Hi Team,
I am using Qlogic Infiniband and Openmpi-1.5.3. I can able to run the jobs
by CLI without any issues, but when iam submitting over torque scheduler
facing the below issue.
I am facing issue while submitting the jobs through Torque scheduler. Error
file is attached
*Overview of the problem:*
node1.ibab.ac.in.5910Driver initialization failure on /dev/ipath (err=23)
--------------------------------------------------------------------------
PSM was unable to open an endpoint. Please make sure that the network link
is
active on the node and the hardware is functioning.

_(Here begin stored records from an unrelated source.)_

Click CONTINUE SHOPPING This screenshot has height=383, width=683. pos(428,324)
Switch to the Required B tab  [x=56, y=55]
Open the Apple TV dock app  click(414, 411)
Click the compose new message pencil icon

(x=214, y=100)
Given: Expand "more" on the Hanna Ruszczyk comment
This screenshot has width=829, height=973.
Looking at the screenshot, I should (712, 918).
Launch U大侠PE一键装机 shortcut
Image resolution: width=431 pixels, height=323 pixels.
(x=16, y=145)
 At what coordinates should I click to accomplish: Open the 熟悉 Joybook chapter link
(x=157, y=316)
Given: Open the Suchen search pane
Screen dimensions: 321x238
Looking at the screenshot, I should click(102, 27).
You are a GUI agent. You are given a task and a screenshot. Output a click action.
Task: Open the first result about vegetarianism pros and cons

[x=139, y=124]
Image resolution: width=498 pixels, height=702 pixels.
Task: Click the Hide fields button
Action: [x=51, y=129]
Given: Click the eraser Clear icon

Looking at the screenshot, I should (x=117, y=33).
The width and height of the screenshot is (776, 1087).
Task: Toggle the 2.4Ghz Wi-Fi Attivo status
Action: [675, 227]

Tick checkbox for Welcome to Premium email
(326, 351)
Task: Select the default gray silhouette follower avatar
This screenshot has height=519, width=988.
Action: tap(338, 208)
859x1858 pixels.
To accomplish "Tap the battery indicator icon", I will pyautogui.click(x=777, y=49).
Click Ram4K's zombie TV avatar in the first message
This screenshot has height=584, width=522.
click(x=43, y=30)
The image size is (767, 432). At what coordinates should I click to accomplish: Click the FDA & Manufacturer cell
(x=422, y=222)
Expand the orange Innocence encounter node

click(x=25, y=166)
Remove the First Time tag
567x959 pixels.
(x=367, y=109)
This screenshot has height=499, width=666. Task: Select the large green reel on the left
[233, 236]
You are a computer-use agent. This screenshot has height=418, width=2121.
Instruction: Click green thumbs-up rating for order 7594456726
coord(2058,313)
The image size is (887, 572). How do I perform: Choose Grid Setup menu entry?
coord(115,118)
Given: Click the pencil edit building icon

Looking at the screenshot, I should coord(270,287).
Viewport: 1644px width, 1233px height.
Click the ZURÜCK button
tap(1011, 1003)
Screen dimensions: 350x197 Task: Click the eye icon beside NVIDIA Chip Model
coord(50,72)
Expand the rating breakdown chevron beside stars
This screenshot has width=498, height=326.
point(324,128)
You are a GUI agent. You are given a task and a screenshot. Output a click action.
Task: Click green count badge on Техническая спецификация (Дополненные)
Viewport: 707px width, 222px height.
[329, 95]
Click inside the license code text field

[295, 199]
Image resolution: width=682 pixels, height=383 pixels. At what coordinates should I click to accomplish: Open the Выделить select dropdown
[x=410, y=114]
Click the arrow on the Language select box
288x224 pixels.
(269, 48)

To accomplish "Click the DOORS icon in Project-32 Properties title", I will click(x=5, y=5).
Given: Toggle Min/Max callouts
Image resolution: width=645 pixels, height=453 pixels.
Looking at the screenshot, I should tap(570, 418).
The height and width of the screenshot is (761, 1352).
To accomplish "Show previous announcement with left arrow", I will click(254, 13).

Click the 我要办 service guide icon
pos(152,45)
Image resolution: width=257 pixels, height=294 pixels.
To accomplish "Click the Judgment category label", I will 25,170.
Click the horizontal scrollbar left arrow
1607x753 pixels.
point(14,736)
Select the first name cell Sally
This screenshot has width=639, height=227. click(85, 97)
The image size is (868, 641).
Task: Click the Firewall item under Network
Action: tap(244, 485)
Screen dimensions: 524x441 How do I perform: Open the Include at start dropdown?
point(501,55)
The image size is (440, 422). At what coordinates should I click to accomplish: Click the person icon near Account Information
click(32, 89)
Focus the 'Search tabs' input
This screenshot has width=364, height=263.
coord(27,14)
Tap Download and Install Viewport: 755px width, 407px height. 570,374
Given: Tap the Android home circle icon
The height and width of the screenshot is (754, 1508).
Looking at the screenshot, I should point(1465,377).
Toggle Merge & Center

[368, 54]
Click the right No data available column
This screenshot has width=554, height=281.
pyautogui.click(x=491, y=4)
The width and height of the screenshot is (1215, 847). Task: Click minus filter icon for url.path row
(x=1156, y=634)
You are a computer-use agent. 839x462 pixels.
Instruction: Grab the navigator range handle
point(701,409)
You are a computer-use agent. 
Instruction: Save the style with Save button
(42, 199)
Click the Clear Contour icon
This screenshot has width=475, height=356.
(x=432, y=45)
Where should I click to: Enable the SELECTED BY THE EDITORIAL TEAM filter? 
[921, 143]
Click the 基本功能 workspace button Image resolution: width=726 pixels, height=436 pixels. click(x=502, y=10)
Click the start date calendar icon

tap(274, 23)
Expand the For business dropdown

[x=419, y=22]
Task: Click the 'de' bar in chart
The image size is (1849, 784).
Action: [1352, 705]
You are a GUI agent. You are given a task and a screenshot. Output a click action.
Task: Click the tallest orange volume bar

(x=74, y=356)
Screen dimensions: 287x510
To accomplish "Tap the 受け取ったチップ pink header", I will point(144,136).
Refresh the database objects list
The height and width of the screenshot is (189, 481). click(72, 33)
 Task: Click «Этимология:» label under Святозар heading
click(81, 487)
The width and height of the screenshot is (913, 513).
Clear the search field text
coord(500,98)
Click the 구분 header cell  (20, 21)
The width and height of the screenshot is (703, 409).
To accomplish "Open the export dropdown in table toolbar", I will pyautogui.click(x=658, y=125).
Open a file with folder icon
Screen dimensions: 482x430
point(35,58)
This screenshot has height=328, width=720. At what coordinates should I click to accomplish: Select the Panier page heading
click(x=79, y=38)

Error: Failure in initializing endpoint
I gone through the link
http://www.open-mpi.org/community/lists/users/2011/12/17888.php for
solution, same followed but no luck.
I exported the value in my input submit script file as export
PSM_SHAREDCONTEXTS_MAX=16, and submitted the job.
Sample inputfile is
#!/bin/bash
#PBS -N matmul
#PBS -l nodes=1:ppn=1
node=1
ppn=1
nprocs=`expr ${node} \* ${ppn}`
echo "--- PBS_NODEFILE CONTENT ---"
cat $PBS_NODEFILE
export PSM_SHAREDCONTEXTS_MAX=16
mpirun -np ${nprocs} --hostfile $PBS_NODEFILE /home/khan/a.out <
/home/khan/iter
Please let me know I doing correct or not ? and suggest me for best out ?
Regards,
Bhagya Raju K
|